Na, dann viel Glück bei den Nationalkonservativen von der PiS.
Da habe ich eigene Erfahrungen gemacht. Zu den Vertretern in unseren Partnerregionen in Polen und Frankreich habe ich einen guten Draht. In Warschau ist das ein PiS-Politiker, in Frankreich ein Konservativer. Der Kollege aus Warschau sagt, dass wir parteipolitisch nicht weiter auseinanderliegen können, er aber die Verlässlichkeit der Zusammenarbeit schätzt. Wenn das die Basis ist, auf der man auch miteinander redet, dann gibt es Hoffnung. Mein Credo für die Bundestagspräsidentschaft ist ja auch Zusammenwachsen.
Zurück zur Innenpolitik. Ist Bundesratsinitiativen, die von den Ländern angestoßen werden, wo die Linke mitregiert, wie etwa einem bundesweiten Mietendeckel nun mehr Erfolg beschieden? Wohl kaum.

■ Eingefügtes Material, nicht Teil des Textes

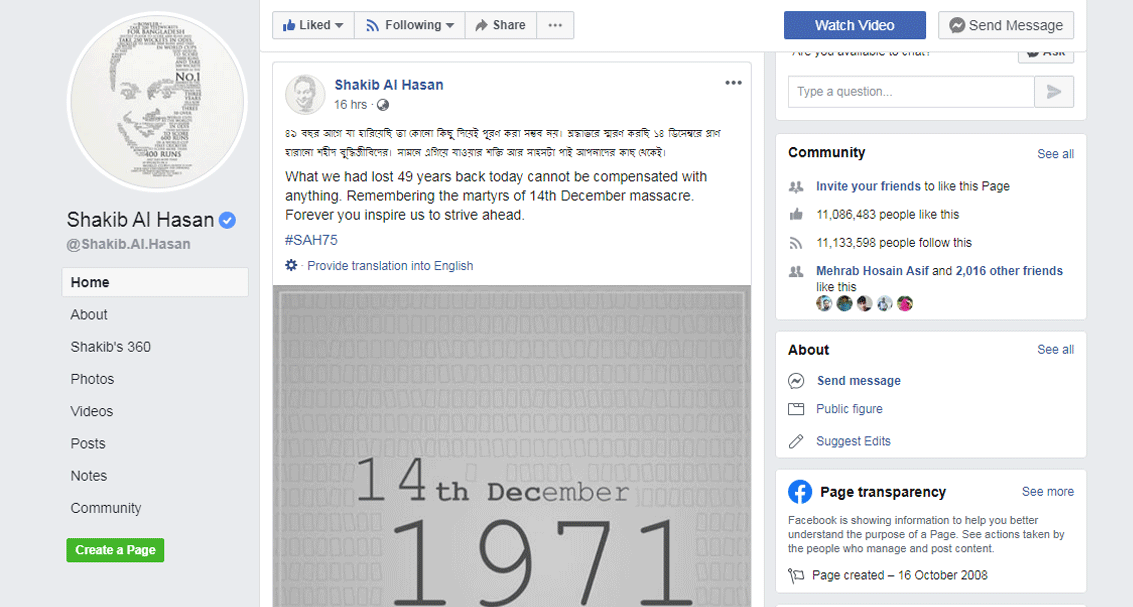This screenshot has width=1133, height=607.
Task: Click the translation settings gear icon
Action: coord(291,265)
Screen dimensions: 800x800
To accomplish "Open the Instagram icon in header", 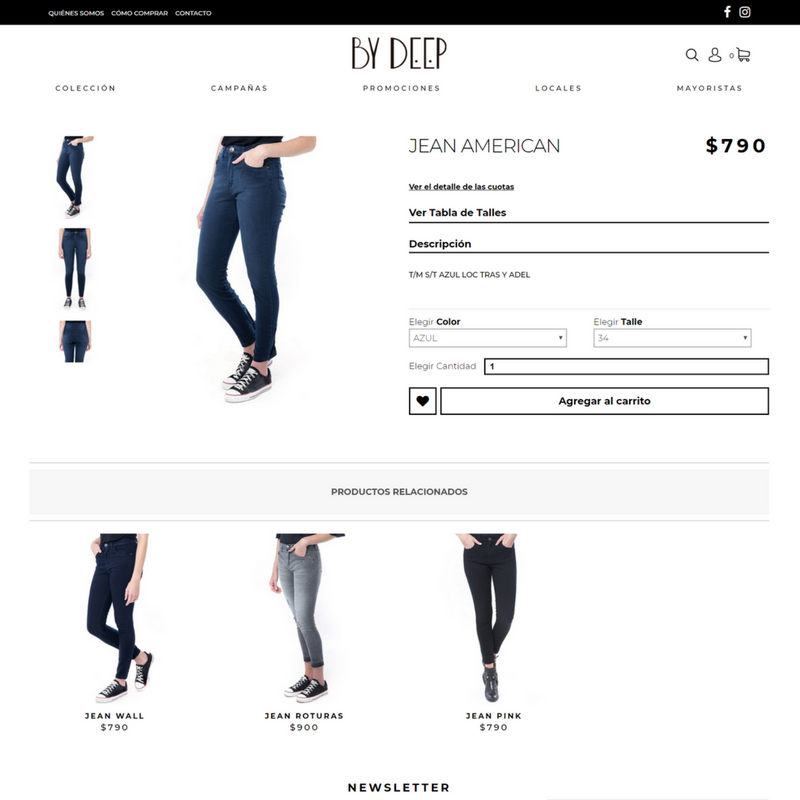I will 745,12.
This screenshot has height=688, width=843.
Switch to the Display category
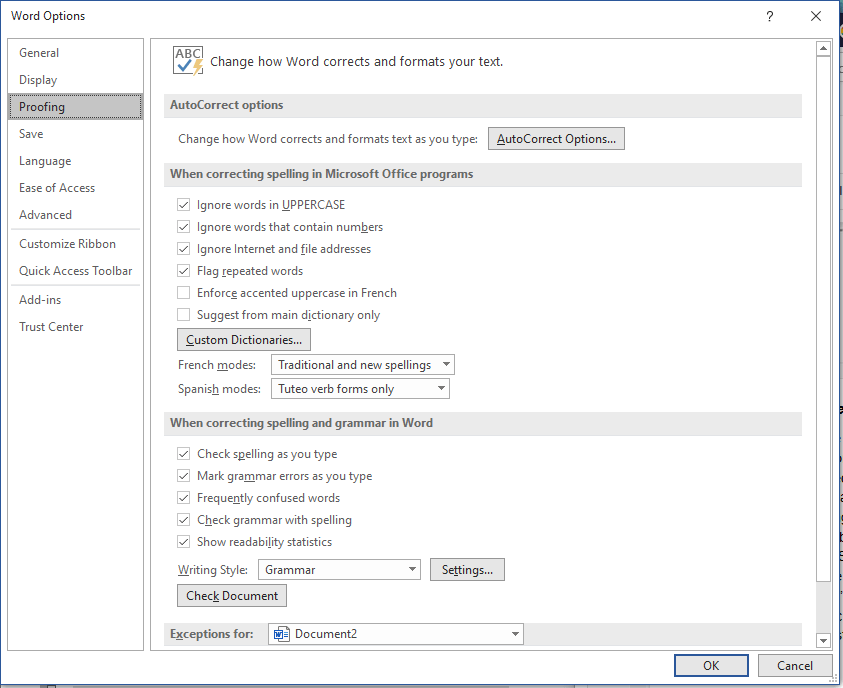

Mit der Arbeit des Bundesratspräsidenten hat das herzlich wenig zu tun. Aber mit dem Freistaat Thüringen. Wir werden selbstverständlich solche Initiativen auch weiterhin unterstützen. Wir haben als Länder, wo die Linke mitregiert, in den letzten Jahren eine ganze Menge auf den Weg gebracht. Etwa die Freigabe von medizinisch einsetzbarem Cannabis, die jetzt sogar im größeren Umfang von der Ampel aufgenommen wird. Das Thema hat zuerst unsere Gesundheitsministerin in den Bundesrat eingebracht.
Welche weiteren Initiativen könnten folgen?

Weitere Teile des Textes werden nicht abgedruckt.